Ministre des Transports et des Communications dans le gouvernement intérimaire en place lors du génocide de 1994, André Ntagerura a été acquitté des accusations de crimes contre l'humanité et de génocide qui étaient portées contre lui. Mais faute d'avoir obtenu l'asile dans un pays tiers, il vit depuis son acquittement dans une résidence sécurisée à Arusha. Pourtant, dans une demande de coopération datée du 26 avril 2004, le greffier du TPIR avait demandé officiellement au Canada d'accorder un tel statut au Rwandais.
« Un acquittement, confirmé par la cour d'appel, n'est pas complet tant que l'ancien accusé n'est pas libéré », écrit aux cinq juges de la cour d'appel du TPIR, qui siège à La Haye (Pays-Bas), Philippe Larochelle, l'avocat de M. Ntagerura. « Une telle détention de facto constitue une violation permanente des droits de M. Ntagerura et exige l'intervention de la chambre d'appel », poursuit-il.

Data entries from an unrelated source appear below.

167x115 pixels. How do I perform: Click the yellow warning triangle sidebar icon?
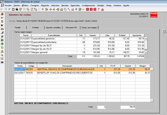2,51
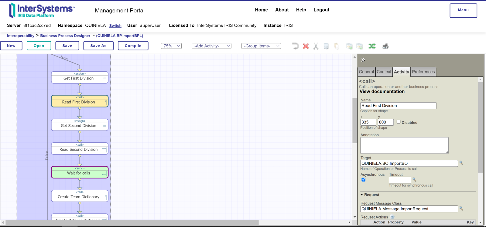
Task: Open the Preferences tab
Action: pos(423,72)
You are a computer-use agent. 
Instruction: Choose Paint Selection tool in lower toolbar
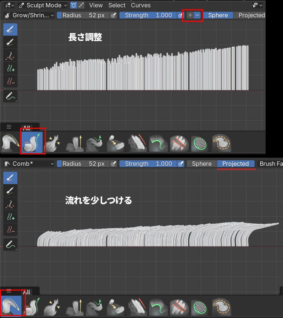point(10,191)
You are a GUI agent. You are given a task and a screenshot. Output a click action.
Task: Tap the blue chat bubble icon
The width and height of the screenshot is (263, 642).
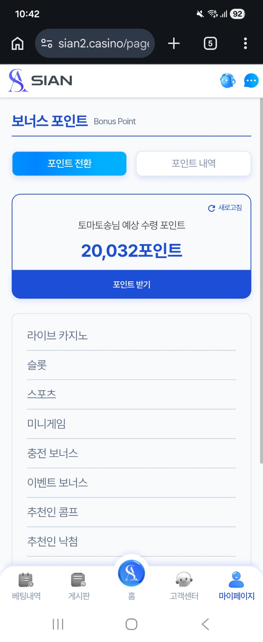click(x=251, y=81)
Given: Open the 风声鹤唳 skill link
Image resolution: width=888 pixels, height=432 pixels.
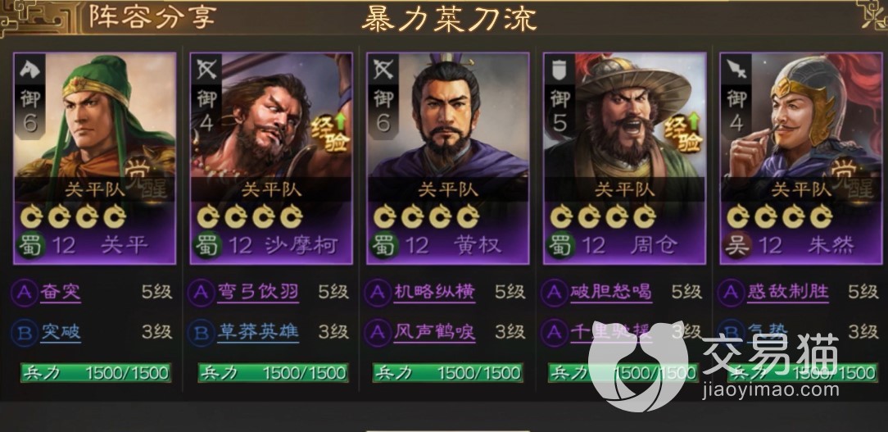Looking at the screenshot, I should (434, 332).
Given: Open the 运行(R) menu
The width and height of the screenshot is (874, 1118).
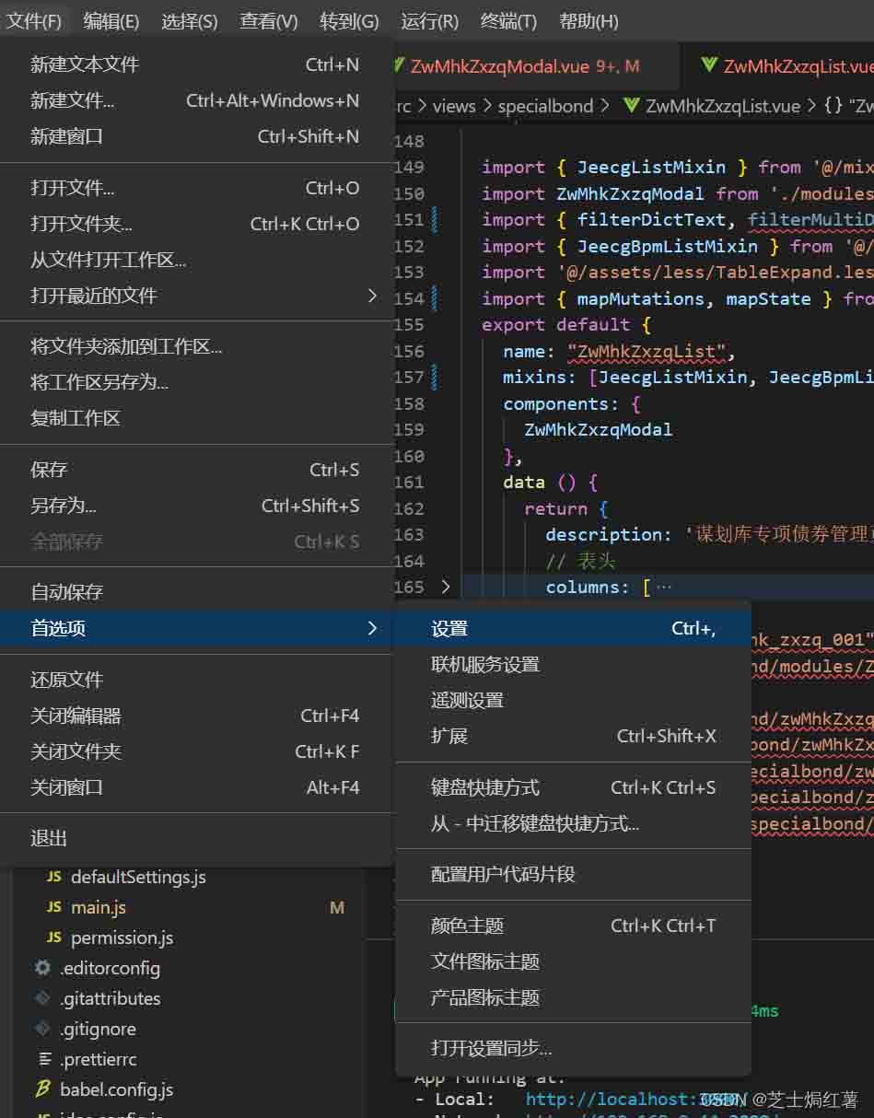Looking at the screenshot, I should (429, 20).
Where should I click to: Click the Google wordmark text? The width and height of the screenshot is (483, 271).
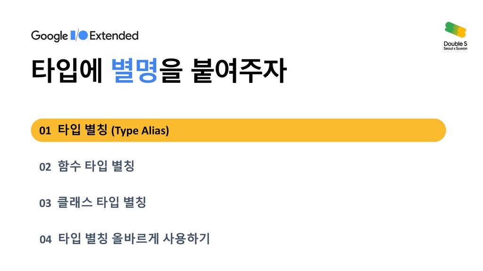[x=49, y=36]
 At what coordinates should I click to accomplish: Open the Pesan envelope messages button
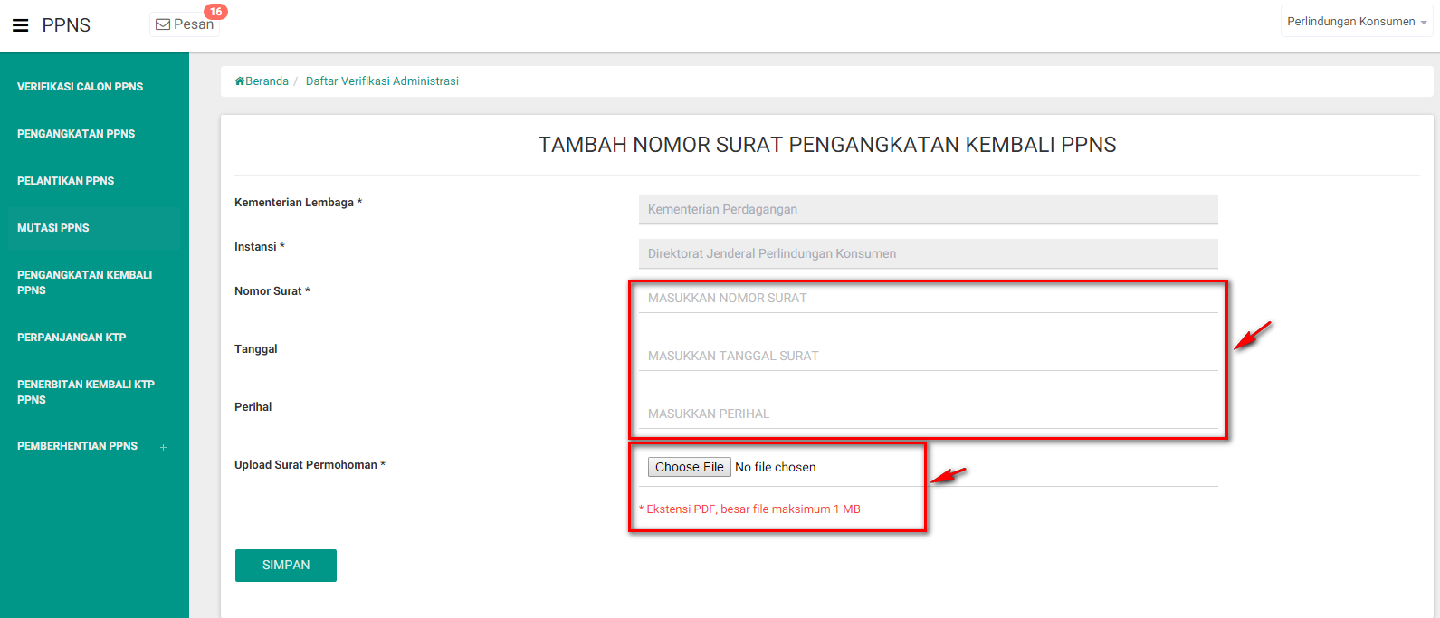[185, 24]
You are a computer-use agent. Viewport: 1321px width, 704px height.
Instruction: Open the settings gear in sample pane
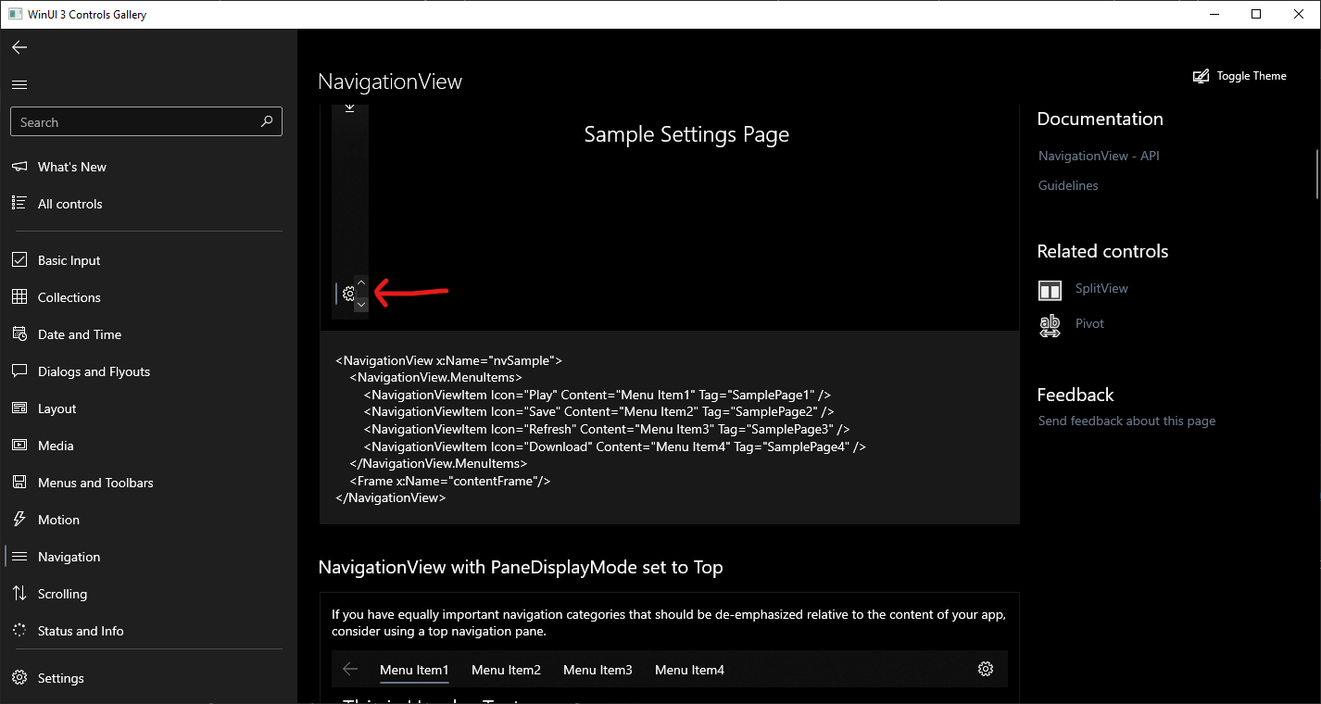(348, 293)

Cette requête de 12 pages dont l'agence Hirondelle a obtenu copie a été transmise à la cour d'appel du TPIR le 18 septembre dernier, date limite fixée par le tribunal qui avait accepté une semaine plus tôt d'entendre l'appel. Me Larochelle y conteste les décisions rendues par le président du TPIR le 31 mars 2008, et par la troisième chambre du TPIR, le 15 mai 2008, dans lesquelles les magistrats avaient estimé que la « note verbale » émise par le greffier du TPIR n'était pas suffisante pour obliger le Canada à émettre un visa d'asile pour M. Ntagerura.
« Alors que la fin du mandat du TPIR approche, le sort des personnes acquittées risque d'entacher les réussites du Tribunal, écrit l'avocat. À la lumière de l'objet et du but de son mandat, délivrer une justice équitable, il est totalement raisonnable de recourir au mécanisme de l'article 28 des statuts pour obliger les États à coopérer à la pleine réalisation des acquittements. »
Pour toutes ces raisons, poursuit Me Larochelle, il est demandé à la cour d'appel du TPIR d'« ordonner au Canada de respecter les termes de la demande de coopération » et d' « ordonner au Canada d'accorder l'asile à André Ntagerura ».
Le greffier du TPIR a jusqu'au 26 septembre pour répondre à cette requête, à la suite de quoi la défense de l'ancien ministre aura encore quatre jours pour émettre une nouvelle réponse. C'est alors que le tribunal de La Haye rendra son verdict.
Si cette procédure aboutit et que le tribunal « force la main au Canada », ce serait un « moment historique de droit international », a dit à l'Agence Hirondelle Me Larochelle.